--- begin Selected excerpt ---
Last week in Toronto, more than a hundred wine people (media and trade) were assembled in a fancy financial district restaurant at the very un-Dionysian hour of 9:30 in the morning. The room was set up in a series of numbered tables, and as we filed in to register for the event we were told at which table to sit. Before us at each sitting were four glasses and a list of 70 or so fine red wines from 35 producers that belong in the Consorzio del Vino Brunello di Montalcino.

It was Brunello Day, a tasting event held not just in Toronto, but on the same day in Dallas, Miami, New York, Shanghai, Tokyo, Zurich, and Vancouver. These events were, in turn, smaller versions of a greater series of tastings, called Benvenuto Brunello, organized by the Consorzio and supported abroad by the Italian Trade Agency.

Brunello di Montalcino is one of Italy’s “Big B” success stories, along with its northern luxury wine cousins Barolo and Barbaresco. Until the 1970s, the vineyards around the Medieval hilltop town of Montalcino, about forty kilometres south of Siena in Tuscany, grew mostly Muscat grapes to make sweet white fizzy wine. The resurgence of the Brunello clone of the Sangiovese grape in this small wine region has never slowed down—demand continues to outstrip supply and prices rise correspondently.
--- end Selected excerpt ---
:: What you will do ::
1. According to the Brunello Day excerpt, what kind of grapes did the vineyards around Montalcino mostly grow until the 1970s?
2. Rewrite the entries, starting at the beginning of the entries and ending at the line containing "(x=31, y=510)", replacing "column header" with "column heading" and leaving everything else unchanged.
--- begin Dataset rows ---
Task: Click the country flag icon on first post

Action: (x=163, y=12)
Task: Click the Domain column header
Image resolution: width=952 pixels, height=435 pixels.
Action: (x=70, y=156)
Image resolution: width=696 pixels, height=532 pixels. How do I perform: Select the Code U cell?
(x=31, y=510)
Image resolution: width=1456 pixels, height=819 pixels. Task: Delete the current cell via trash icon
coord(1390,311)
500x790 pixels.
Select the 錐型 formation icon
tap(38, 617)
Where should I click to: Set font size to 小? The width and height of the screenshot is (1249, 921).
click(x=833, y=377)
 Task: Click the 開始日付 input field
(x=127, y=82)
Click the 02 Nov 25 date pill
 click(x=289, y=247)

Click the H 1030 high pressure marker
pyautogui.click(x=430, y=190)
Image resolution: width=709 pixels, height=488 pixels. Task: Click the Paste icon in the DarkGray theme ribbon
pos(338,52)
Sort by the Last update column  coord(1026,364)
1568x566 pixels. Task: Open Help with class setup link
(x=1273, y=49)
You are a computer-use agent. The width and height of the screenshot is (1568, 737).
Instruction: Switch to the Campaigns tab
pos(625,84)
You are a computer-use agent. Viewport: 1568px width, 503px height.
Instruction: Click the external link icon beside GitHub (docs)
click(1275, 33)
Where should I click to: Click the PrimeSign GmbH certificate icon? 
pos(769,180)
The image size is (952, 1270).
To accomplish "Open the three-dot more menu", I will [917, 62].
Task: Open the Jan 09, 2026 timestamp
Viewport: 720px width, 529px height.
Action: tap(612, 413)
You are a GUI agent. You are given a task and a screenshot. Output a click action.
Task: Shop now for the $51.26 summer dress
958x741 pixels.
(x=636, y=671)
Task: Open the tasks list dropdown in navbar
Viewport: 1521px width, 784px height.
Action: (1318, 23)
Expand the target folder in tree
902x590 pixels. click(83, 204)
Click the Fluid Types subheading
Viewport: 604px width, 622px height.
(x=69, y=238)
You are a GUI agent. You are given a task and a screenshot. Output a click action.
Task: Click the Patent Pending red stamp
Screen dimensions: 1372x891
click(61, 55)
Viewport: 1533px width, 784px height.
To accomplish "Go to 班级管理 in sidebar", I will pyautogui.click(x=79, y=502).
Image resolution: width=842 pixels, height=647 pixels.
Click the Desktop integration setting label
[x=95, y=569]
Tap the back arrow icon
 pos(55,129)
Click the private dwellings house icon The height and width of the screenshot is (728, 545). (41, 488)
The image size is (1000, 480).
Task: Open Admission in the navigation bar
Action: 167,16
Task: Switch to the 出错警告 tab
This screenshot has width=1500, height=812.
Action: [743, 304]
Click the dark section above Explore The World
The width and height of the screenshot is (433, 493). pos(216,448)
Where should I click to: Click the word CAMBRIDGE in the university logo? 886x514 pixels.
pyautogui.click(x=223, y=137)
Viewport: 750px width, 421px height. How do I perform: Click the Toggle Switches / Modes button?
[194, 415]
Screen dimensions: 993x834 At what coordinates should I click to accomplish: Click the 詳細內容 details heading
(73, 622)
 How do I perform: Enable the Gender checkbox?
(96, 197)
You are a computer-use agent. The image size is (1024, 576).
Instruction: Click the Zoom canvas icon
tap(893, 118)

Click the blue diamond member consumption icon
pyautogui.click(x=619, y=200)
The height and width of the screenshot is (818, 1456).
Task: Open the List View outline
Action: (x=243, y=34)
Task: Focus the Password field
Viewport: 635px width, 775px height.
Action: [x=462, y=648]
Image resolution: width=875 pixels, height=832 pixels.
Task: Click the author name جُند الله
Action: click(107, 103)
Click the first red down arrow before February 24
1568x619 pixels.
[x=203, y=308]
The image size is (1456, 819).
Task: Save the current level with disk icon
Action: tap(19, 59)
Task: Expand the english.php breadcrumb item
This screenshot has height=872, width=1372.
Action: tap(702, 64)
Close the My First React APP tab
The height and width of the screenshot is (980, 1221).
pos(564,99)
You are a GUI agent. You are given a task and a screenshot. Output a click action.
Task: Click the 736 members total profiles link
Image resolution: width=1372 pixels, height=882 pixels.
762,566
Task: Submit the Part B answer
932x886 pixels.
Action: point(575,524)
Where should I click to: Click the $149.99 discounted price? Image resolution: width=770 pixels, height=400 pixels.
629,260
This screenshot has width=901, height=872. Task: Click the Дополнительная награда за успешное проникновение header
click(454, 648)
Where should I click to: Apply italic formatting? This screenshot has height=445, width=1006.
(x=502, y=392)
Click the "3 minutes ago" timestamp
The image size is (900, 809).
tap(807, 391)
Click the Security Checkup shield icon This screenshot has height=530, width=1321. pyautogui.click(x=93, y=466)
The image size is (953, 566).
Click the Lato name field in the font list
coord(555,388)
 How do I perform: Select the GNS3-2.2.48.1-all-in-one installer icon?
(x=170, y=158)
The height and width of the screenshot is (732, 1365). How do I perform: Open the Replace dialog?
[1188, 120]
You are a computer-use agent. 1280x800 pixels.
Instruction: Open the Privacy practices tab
--- end Dataset rows ---
:: Answers to each task ::
1. Muscat grapes.

2.
Task: Click the country flag icon on first post

Action: (x=163, y=12)
Task: Click the Domain column heading
Image resolution: width=952 pixels, height=435 pixels.
Action: (x=70, y=156)
Image resolution: width=696 pixels, height=532 pixels. How do I perform: Select the Code U cell?
(x=31, y=510)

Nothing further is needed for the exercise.